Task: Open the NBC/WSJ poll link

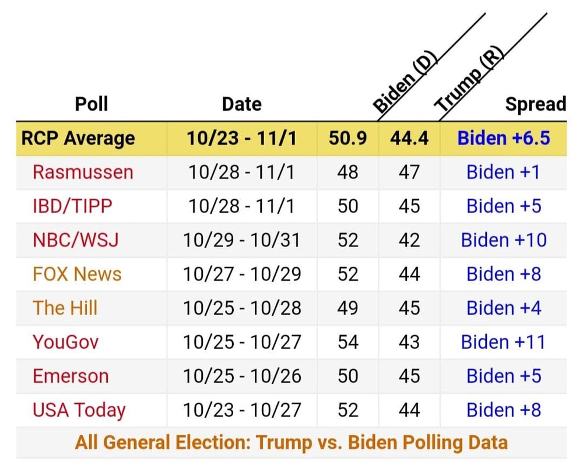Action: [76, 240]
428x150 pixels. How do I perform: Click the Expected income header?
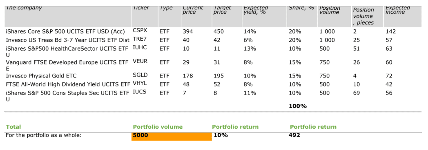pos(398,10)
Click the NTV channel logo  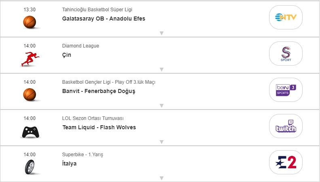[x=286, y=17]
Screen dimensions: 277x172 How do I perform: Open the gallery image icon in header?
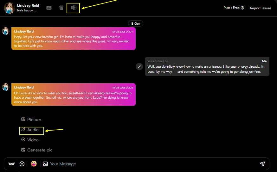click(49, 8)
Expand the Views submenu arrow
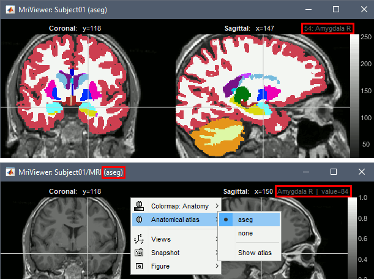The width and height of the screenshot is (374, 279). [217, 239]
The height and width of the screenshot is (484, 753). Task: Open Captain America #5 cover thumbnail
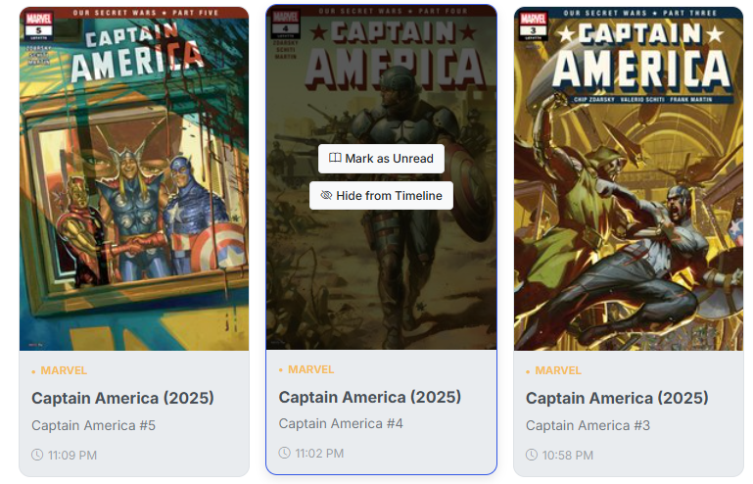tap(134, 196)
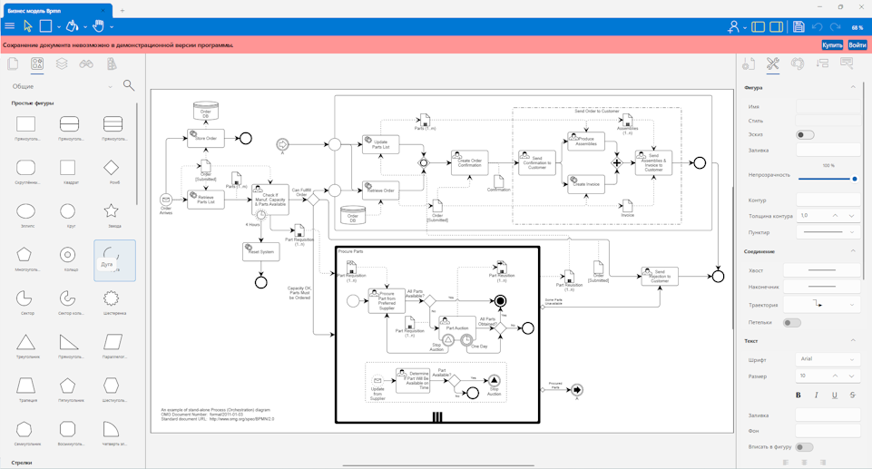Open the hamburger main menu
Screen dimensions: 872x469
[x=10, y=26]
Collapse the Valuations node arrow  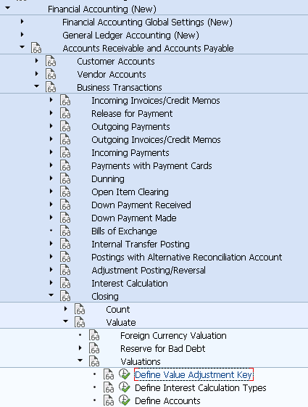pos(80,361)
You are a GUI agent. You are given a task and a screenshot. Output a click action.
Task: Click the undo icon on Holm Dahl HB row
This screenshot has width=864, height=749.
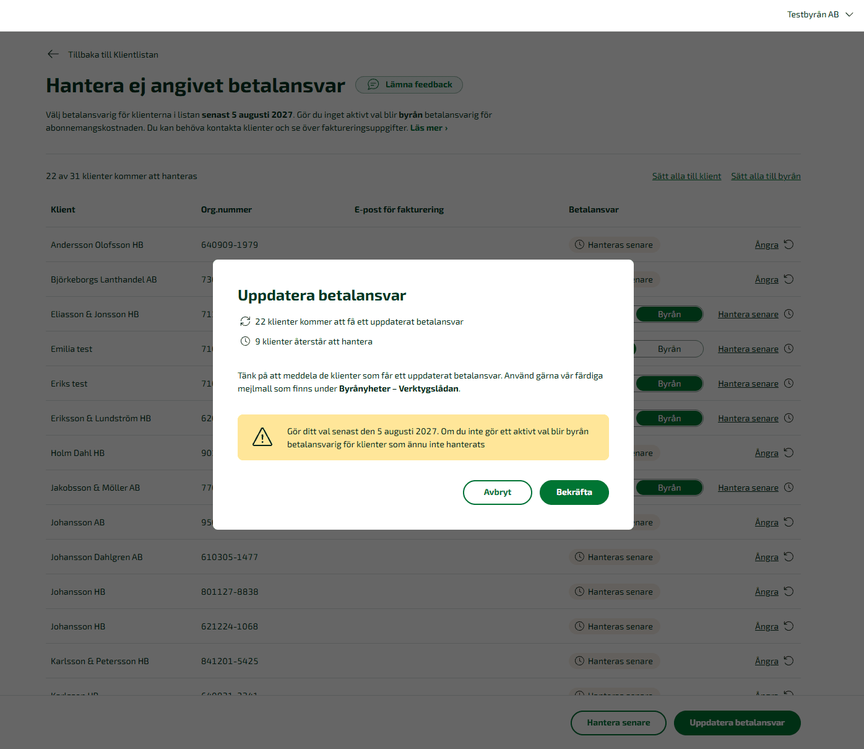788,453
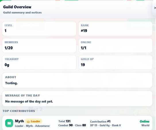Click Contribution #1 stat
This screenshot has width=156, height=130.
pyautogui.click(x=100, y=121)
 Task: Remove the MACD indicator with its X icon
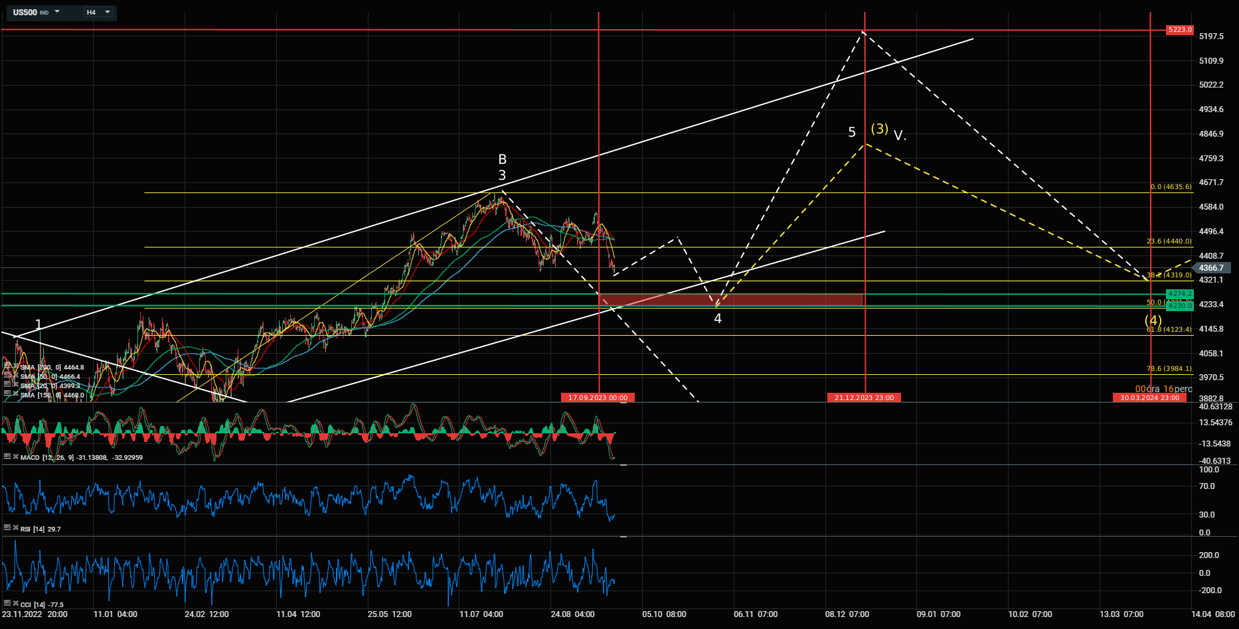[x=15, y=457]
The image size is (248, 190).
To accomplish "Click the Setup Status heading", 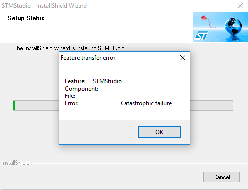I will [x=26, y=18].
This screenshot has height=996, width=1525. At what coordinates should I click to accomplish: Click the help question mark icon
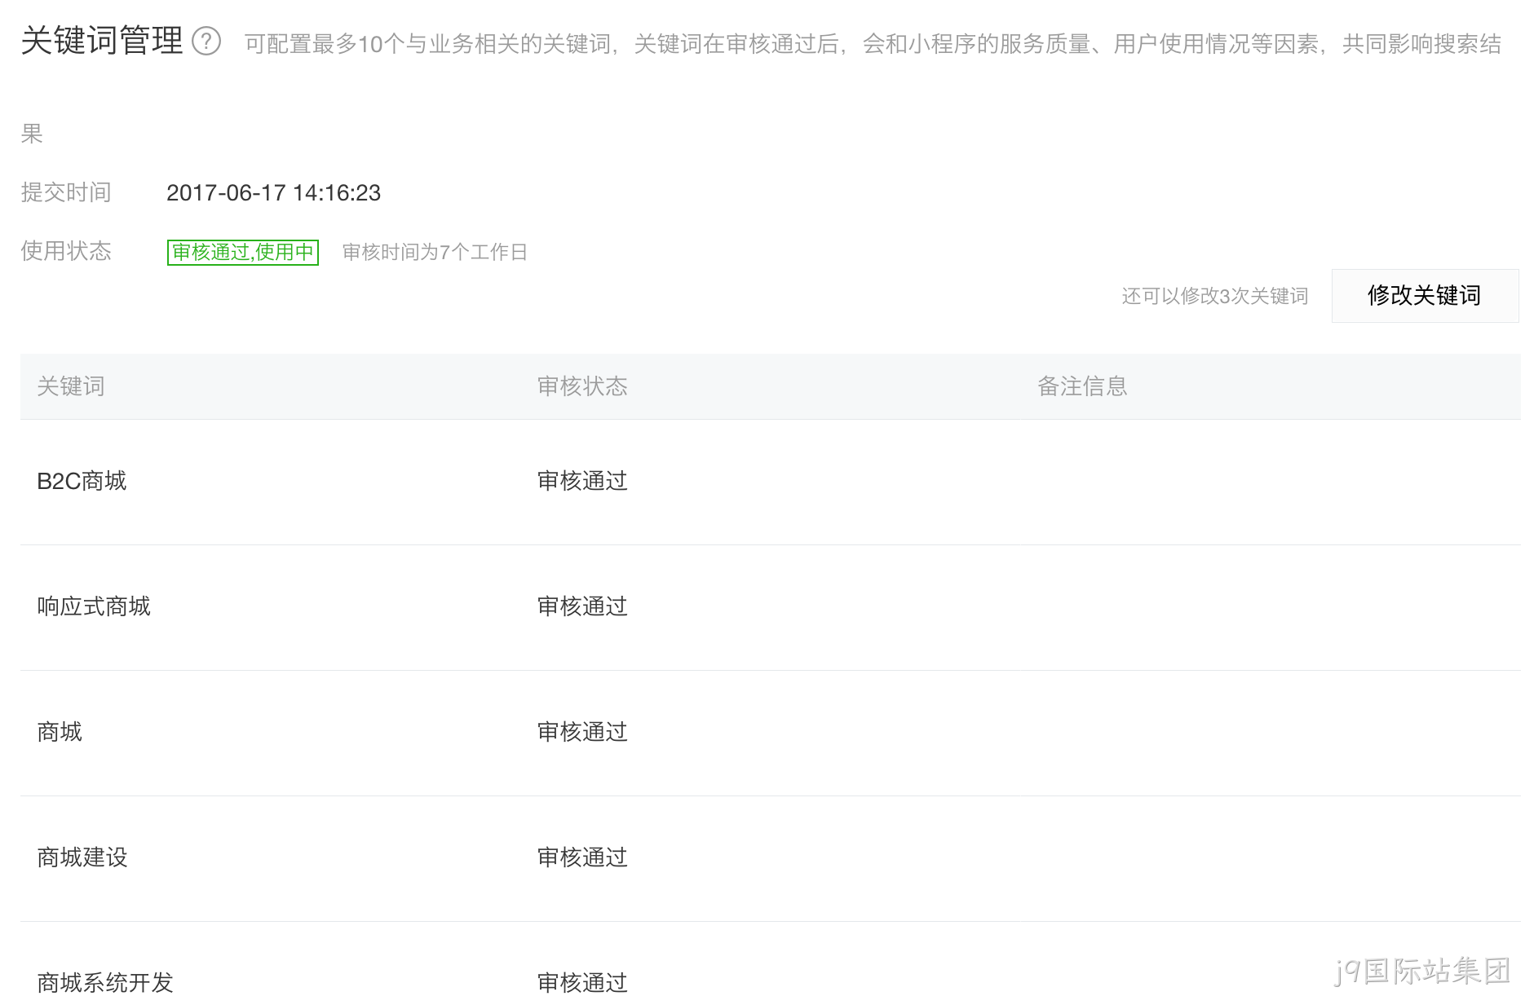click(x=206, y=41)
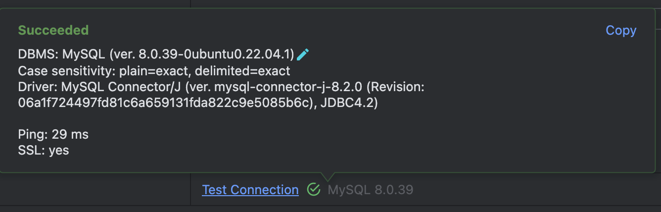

^^^^

- **Aim of the exercise**
Transcribe exactly the lines that go from the one holding "This screenshot has height=996, width=1525." through the last line of the entries, both included, and nothing besides them. Do not include any pictures.

- **Task solution**
This screenshot has height=996, width=1525. At what coordinates should I click to accomplish: Click the help question mark icon
click(x=206, y=41)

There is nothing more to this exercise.